[Exercise goal] Only some lines are wanted. Transcribe, exactly, the lines below from the line with "Blogs (238, 1223)" up to and including the line with "Subscribe (912, 1198)".

+++ Provided entries +++

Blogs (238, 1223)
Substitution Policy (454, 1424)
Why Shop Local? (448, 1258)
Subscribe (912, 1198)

+++
+++ Provided entries +++

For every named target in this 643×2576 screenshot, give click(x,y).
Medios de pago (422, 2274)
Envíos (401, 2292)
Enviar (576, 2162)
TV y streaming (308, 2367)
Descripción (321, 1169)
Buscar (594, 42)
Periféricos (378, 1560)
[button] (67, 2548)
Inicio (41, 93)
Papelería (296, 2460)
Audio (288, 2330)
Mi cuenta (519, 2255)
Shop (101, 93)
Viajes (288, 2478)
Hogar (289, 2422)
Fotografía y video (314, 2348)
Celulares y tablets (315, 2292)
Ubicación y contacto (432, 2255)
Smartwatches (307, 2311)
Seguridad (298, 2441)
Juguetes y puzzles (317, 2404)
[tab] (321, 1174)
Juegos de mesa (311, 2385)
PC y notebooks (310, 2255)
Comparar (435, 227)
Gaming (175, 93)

+++

[Reply to the exercise]
Blogs (238, 1223)
Substitution Policy (454, 1424)
Why Shop Local? (448, 1258)
Subscribe (912, 1198)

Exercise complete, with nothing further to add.